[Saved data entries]
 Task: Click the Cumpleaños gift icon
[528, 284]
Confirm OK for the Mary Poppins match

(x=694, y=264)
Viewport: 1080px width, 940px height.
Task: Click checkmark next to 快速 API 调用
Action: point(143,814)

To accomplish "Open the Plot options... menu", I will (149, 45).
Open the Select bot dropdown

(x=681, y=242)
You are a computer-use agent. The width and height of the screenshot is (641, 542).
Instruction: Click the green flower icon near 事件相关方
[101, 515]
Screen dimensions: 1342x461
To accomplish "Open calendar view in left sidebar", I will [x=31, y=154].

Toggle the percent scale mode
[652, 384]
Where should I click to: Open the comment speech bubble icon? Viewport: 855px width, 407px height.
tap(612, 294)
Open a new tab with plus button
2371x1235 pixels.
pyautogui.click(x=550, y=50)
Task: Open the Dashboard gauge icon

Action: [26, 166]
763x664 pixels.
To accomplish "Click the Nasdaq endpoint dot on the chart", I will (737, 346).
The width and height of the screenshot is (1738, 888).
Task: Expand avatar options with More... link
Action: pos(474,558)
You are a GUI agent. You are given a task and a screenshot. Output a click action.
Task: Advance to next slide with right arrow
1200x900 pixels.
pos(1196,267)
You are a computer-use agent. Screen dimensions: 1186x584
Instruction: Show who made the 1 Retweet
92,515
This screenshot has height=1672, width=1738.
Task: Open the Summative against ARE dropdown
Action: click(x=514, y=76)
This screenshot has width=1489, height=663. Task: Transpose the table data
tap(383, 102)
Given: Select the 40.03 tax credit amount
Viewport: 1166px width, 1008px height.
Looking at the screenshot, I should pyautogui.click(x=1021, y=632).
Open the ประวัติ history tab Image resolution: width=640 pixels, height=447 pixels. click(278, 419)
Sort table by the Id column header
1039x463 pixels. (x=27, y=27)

- _What to work on_: Where a line above holds the string "computer", copy that line.

- _Result of the exercise_:
You are a computer-use agent. The width and height of the screenshot is (641, 542).
You are a computer-use agent. Screen dimensions: 1186x584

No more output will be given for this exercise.